*** Working data Section Begins ***

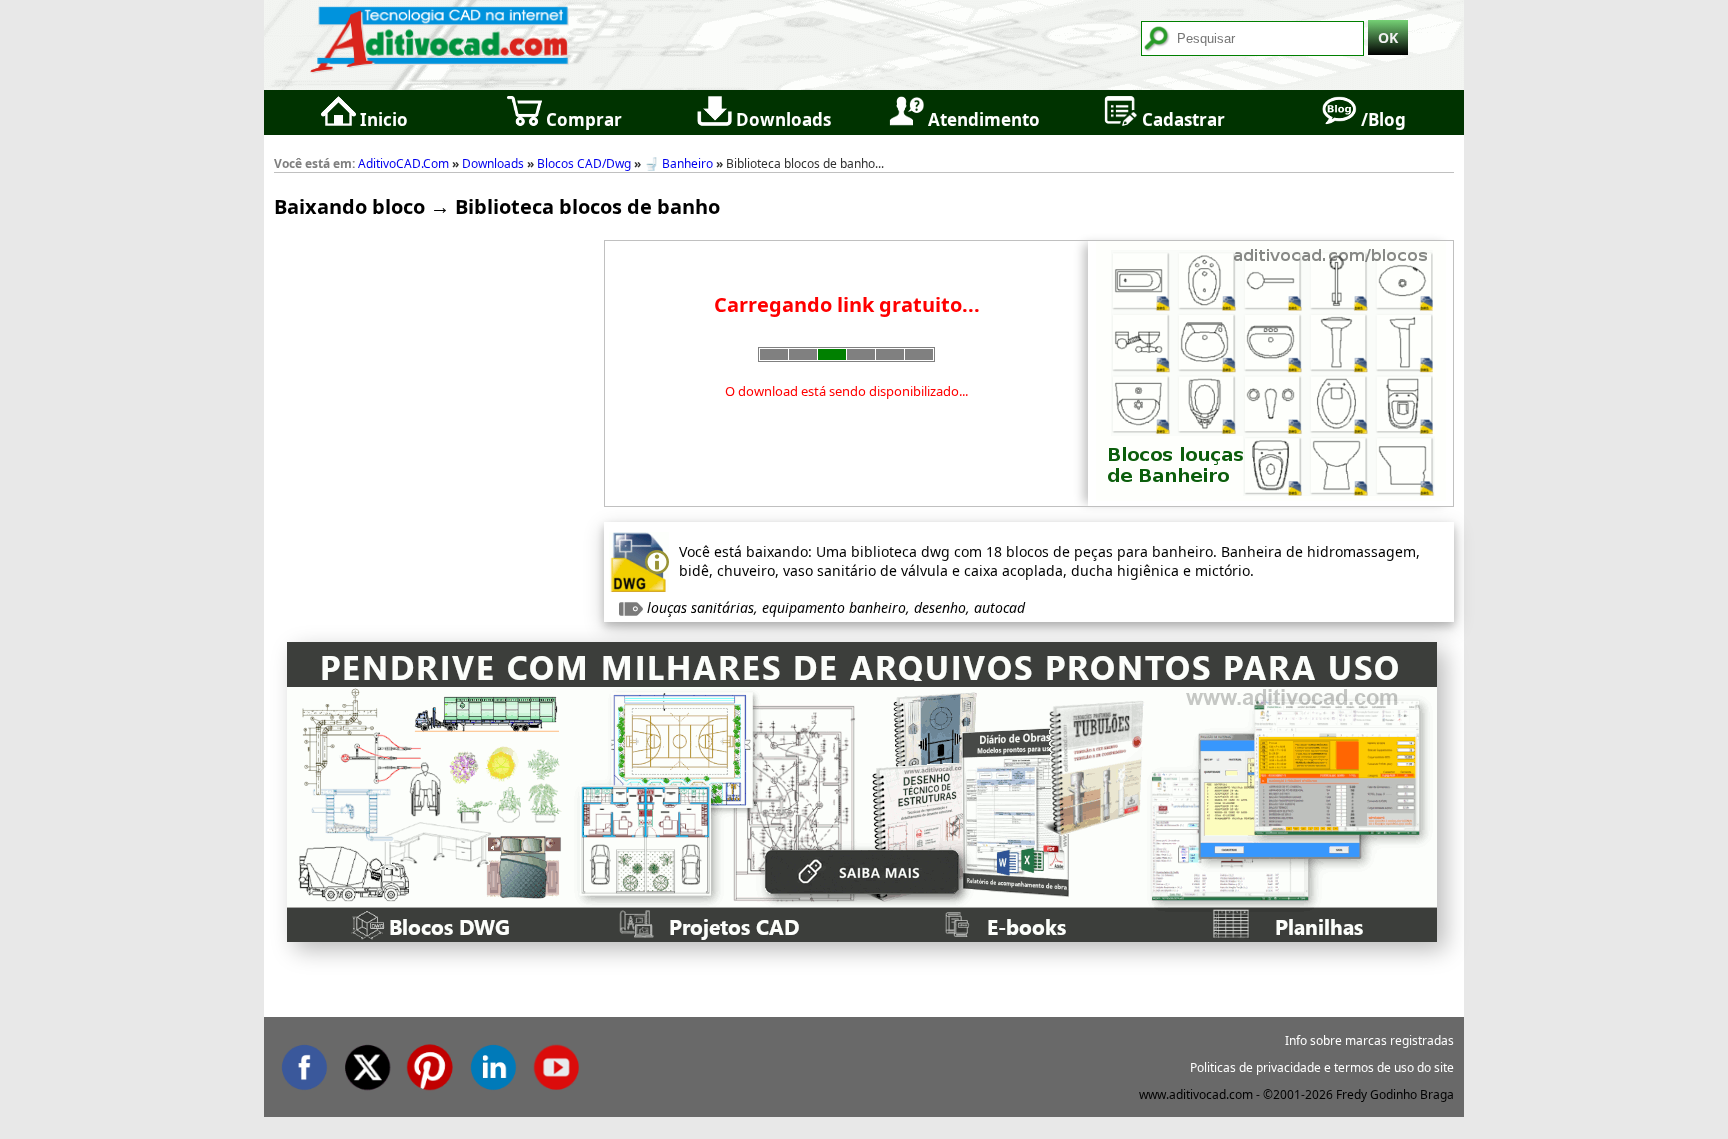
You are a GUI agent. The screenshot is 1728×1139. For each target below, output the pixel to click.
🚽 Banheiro (678, 163)
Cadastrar (1181, 119)
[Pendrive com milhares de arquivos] (862, 935)
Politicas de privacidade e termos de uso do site (1322, 1067)
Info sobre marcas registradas (1369, 1040)
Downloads (781, 119)
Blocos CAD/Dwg (584, 163)
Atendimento (982, 119)
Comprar (582, 119)
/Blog (1381, 119)
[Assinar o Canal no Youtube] (556, 1063)
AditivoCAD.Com (403, 163)
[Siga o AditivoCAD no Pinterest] (430, 1063)
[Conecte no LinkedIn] (493, 1063)
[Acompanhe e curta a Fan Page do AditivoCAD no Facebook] (304, 1063)
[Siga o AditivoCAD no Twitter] (367, 1063)
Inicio (382, 119)
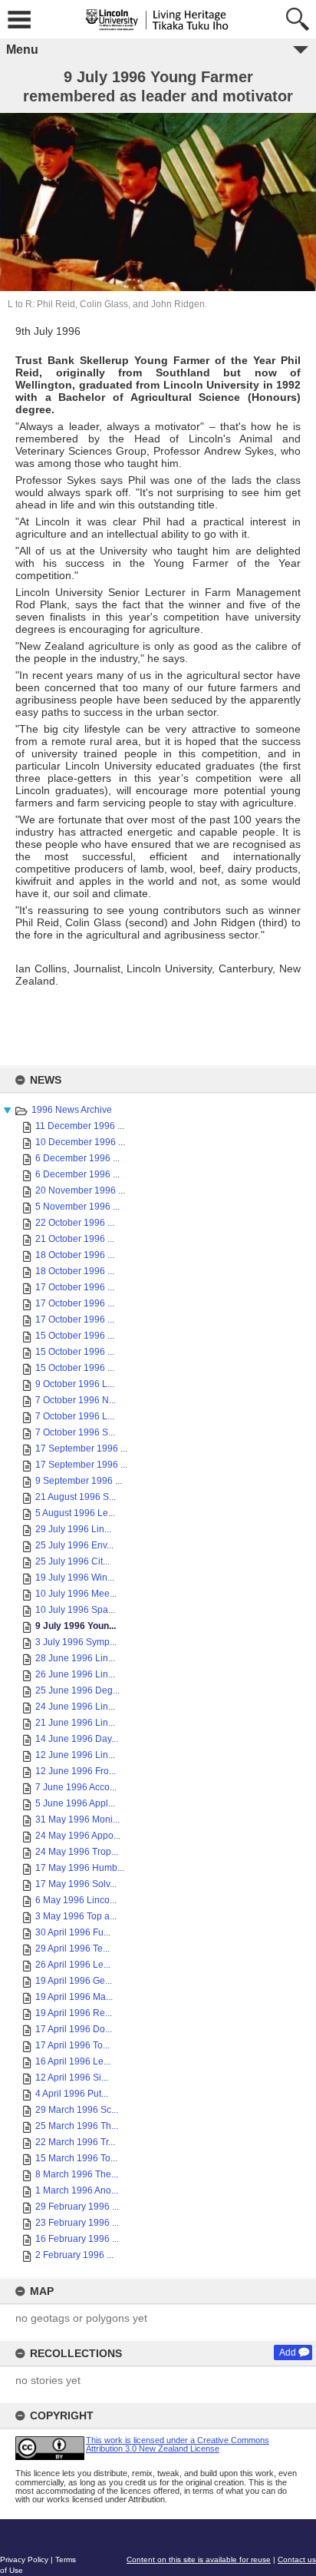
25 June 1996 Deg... (77, 1690)
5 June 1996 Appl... (75, 1803)
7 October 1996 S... (75, 1432)
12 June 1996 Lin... (75, 1755)
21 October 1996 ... (74, 1238)
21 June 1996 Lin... (75, 1722)
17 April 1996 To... (72, 2045)
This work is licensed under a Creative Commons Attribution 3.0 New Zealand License (177, 2444)
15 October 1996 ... (74, 1335)
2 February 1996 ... (74, 2255)
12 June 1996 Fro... (75, 1771)
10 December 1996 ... (80, 1142)
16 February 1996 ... (77, 2238)
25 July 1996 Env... (74, 1545)
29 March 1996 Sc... (76, 2109)
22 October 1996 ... (74, 1222)
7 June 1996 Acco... (76, 1787)
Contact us (297, 2559)
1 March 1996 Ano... (76, 2190)
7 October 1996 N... (75, 1400)
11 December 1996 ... (79, 1126)
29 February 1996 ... (77, 2206)
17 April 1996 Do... (73, 2029)
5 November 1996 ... (77, 1206)
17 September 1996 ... (81, 1448)
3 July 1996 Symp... (76, 1642)
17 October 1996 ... (74, 1287)
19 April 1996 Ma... (74, 1997)
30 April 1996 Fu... (72, 1932)
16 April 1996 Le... (72, 2061)
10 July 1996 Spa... (75, 1609)
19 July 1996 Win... (74, 1577)
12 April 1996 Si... (71, 2077)
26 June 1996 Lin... (75, 1674)
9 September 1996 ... (78, 1480)
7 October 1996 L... (74, 1416)
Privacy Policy (24, 2559)
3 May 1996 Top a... (76, 1916)
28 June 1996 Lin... (75, 1658)
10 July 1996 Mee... (76, 1593)
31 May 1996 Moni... (77, 1819)
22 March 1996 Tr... (75, 2142)
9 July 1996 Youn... (75, 1626)
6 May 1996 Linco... (76, 1900)
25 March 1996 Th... (76, 2126)
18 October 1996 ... (74, 1255)
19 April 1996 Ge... (73, 1980)
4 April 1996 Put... (71, 2093)
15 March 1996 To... (76, 2158)
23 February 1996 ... (77, 2222)
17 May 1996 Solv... (76, 1884)
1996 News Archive (71, 1109)
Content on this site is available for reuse (199, 2559)
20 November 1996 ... (80, 1190)
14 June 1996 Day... (76, 1738)
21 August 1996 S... (75, 1497)
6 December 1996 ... (77, 1158)
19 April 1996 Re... (73, 2013)
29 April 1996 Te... (72, 1948)
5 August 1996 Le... (75, 1513)
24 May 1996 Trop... (76, 1851)
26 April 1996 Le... (72, 1964)
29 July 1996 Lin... (73, 1529)
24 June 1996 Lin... (75, 1706)
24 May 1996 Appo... (77, 1835)
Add (287, 2352)
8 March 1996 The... (76, 2174)
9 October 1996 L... (74, 1384)
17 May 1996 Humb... (79, 1867)
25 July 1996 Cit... (72, 1561)
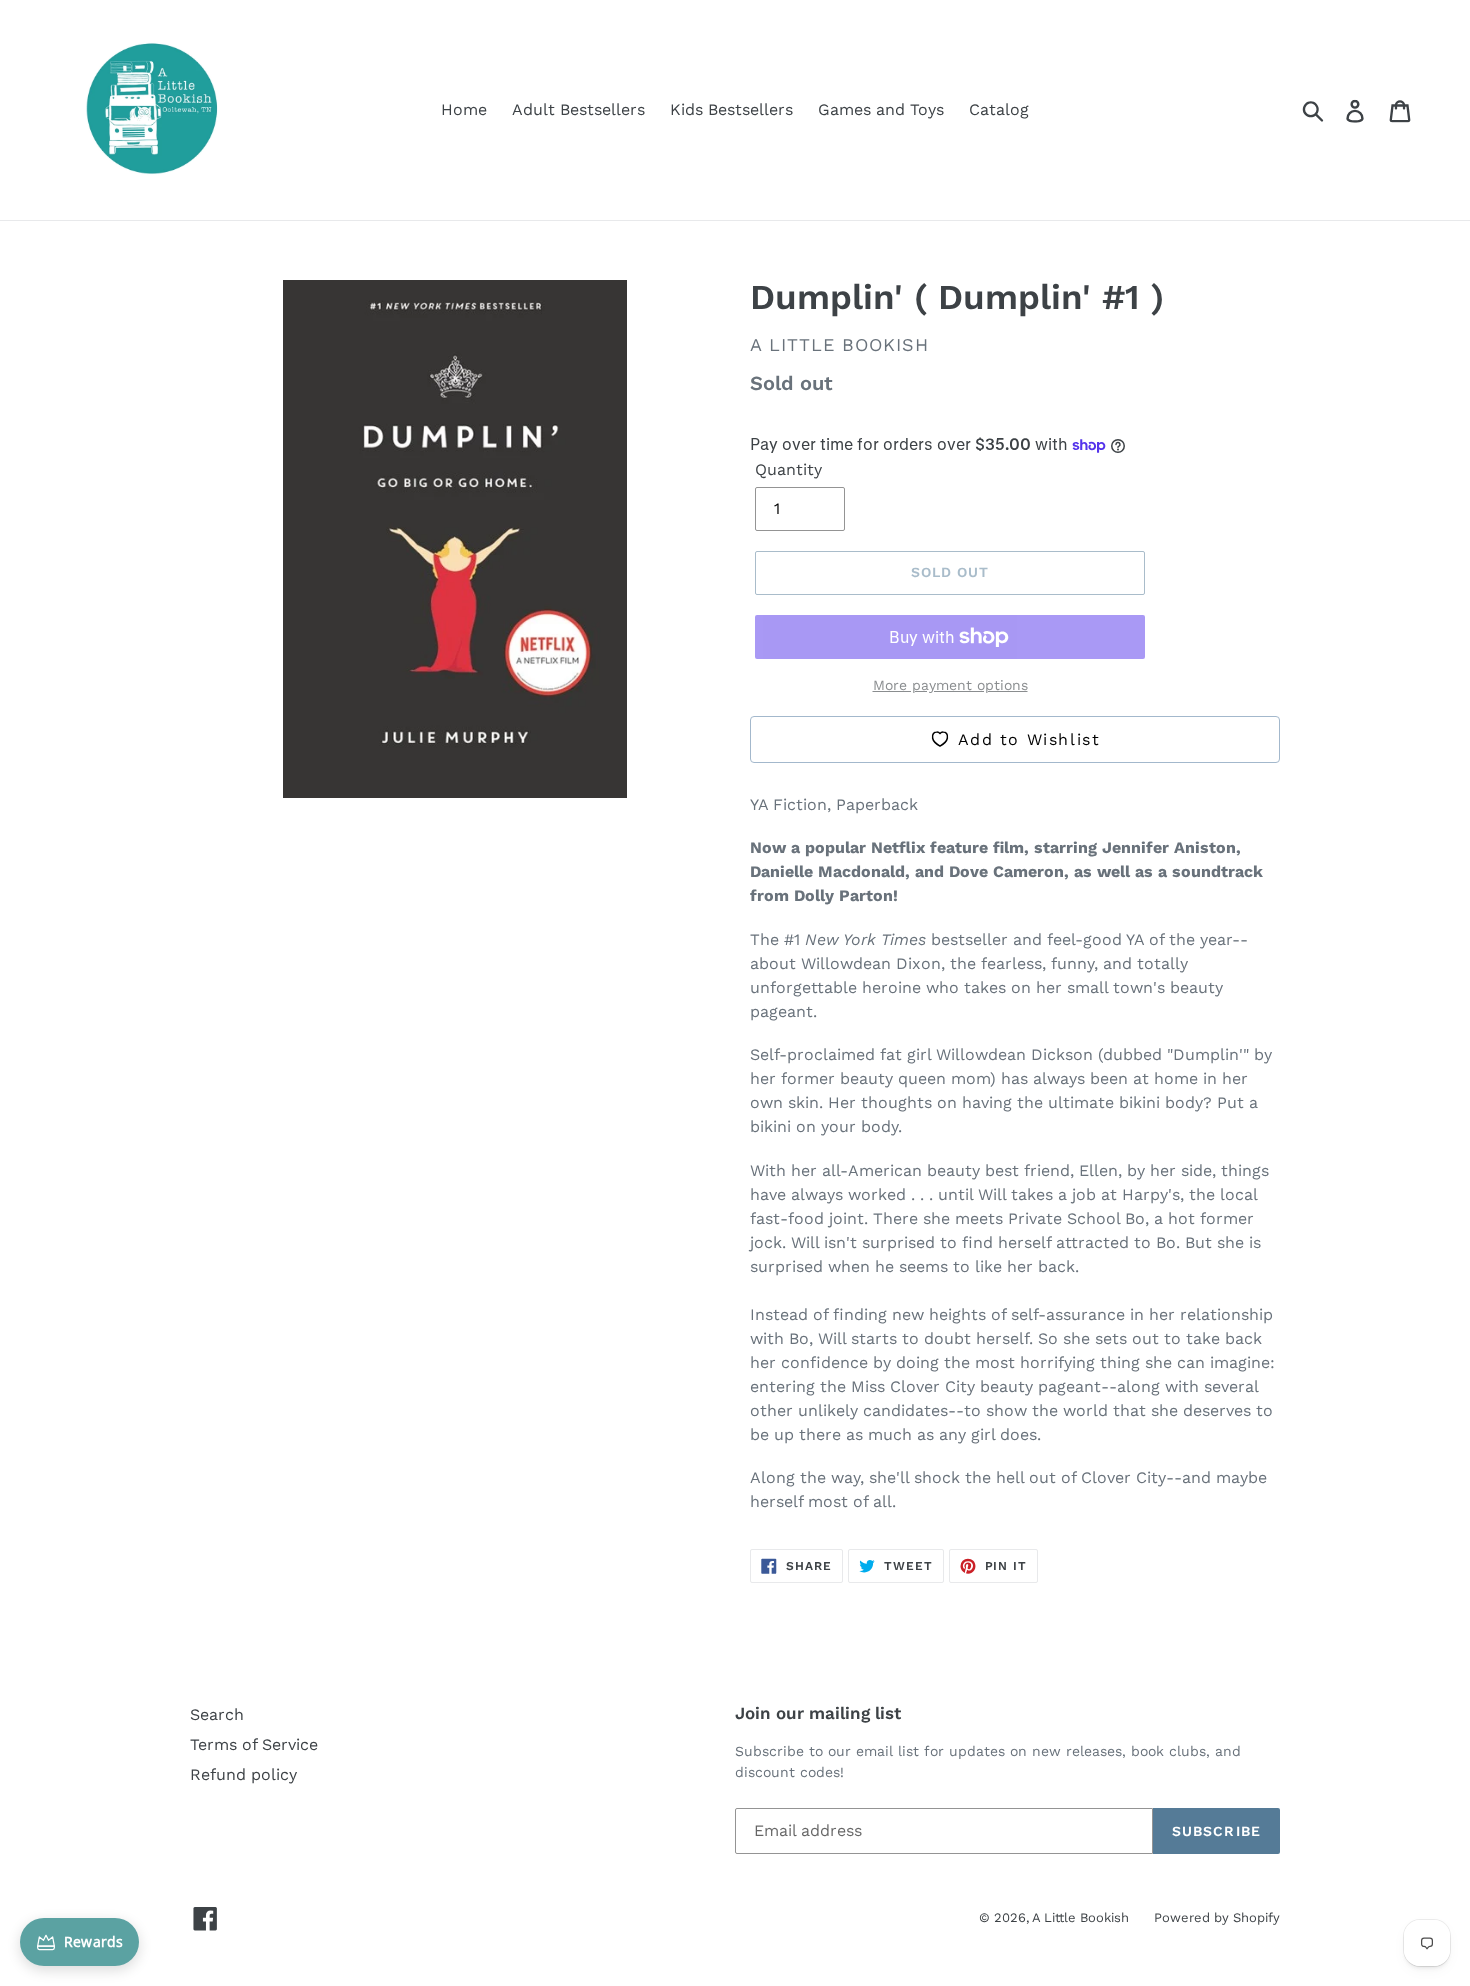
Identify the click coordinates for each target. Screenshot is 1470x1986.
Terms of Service (254, 1744)
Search (217, 1714)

*** Working data Section Ends ***

_Activity_:
Would you give the entries above again verbatim, omitting the images they contain?

_Response to this exercise_:
You are a GUI agent. The screenshot is 1728×1139. For each target below, output the pixel to click.
🚽 Banheiro (678, 163)
Cadastrar (1181, 119)
[Pendrive com milhares de arquivos] (862, 935)
Politicas de privacidade e termos de uso do site (1322, 1067)
Info sobre marcas registradas (1369, 1040)
Downloads (781, 119)
Blocos CAD/Dwg (584, 163)
Atendimento (982, 119)
Comprar (582, 119)
/Blog (1381, 119)
[Assinar o Canal no Youtube] (556, 1063)
AditivoCAD.Com (403, 163)
[Siga o AditivoCAD no Pinterest] (430, 1063)
[Conecte no LinkedIn] (493, 1063)
[Acompanhe e curta a Fan Page do AditivoCAD no Facebook] (304, 1063)
[Siga o AditivoCAD no Twitter] (367, 1063)
Inicio (382, 119)
25 June 1996 Deg... (77, 1690)
5 June 1996 Appl... (75, 1803)
7 October 1996 S... (75, 1432)
12 June 1996 Lin... (75, 1755)
21 October 1996 ... (74, 1238)
21 June 1996 Lin... (75, 1722)
17 April 1996 To... (72, 2045)
This work is licensed under a Creative Commons Attribution 3.0 New Zealand License (177, 2444)
15 October 1996 ... (74, 1335)
2 February 1996 ... (74, 2255)
12 June 1996 Fro... (75, 1771)
10 December 1996 ... (80, 1142)
16 February 1996 ... (77, 2238)
25 July 1996 Env... (74, 1545)
29 March 1996 Sc... (76, 2109)
22 October 1996 ... (74, 1222)
7 June 1996 Acco... (76, 1787)
Contact us (297, 2559)
1 March 1996 Ano... (76, 2190)
7 October 1996 N... (75, 1400)
11 December 1996 ... (79, 1126)
29 February 1996 ... (77, 2206)
17 April 1996 Do... (73, 2029)
5 November 1996 ... (77, 1206)
17 September 1996 ... (81, 1448)
3 July 1996 Symp... (76, 1642)
17 October 1996 ... (74, 1287)
19 April 1996 Ma... (74, 1997)
30 April 1996 Fu... (72, 1932)
16 April 1996 Le... (72, 2061)
10 July 1996 Spa... (75, 1609)
19 July 1996 Win... (74, 1577)
12 April 1996 Si... (71, 2077)
26 June 1996 Lin... (75, 1674)
9 September 1996 ... (78, 1480)
7 October 1996 L... (74, 1416)
Privacy Policy (24, 2559)
3 May 1996 Top a... (76, 1916)
28 June 1996 Lin... (75, 1658)
10 July 1996 Mee... (76, 1593)
31 May 1996 Moni... (77, 1819)
22 March 1996 Tr... (75, 2142)
9 July 1996 Youn... (75, 1626)
6 May 1996 Linco... (76, 1900)
25 March 1996 Th... (76, 2126)
18 October 1996 ... (74, 1255)
19 April 1996 Ge... (73, 1980)
4 April 1996 Put... (71, 2093)
15 March 1996 To... (76, 2158)
23 February 1996 ... (77, 2222)
17 May 1996 Solv... (76, 1884)
1996 News Archive (71, 1109)
Content on this site is available for reuse (199, 2559)
20 November 1996 ... (80, 1190)
14 June 1996 Day... (76, 1738)
21 August 1996 S... (75, 1497)
6 December 1996 ... (77, 1158)
19 April 1996 Re... (73, 2013)
29 April 1996 Te... (72, 1948)
5 August 1996 Le... (75, 1513)
24 May 1996 Trop... (76, 1851)
26 April 1996 Le... (72, 1964)
29 July 1996 Lin... (73, 1529)
24 June 1996 Lin... (75, 1706)
24 May 1996 Appo... (77, 1835)
Add (287, 2352)
8 March 1996 The... (76, 2174)
9 October 1996 L... (74, 1384)
17 May 1996 Humb... (79, 1867)
25 July 1996 Cit... (72, 1561)
Identify the click coordinates for each target. Screenshot is 1470x1986.
Terms of Service (254, 1744)
Search (217, 1714)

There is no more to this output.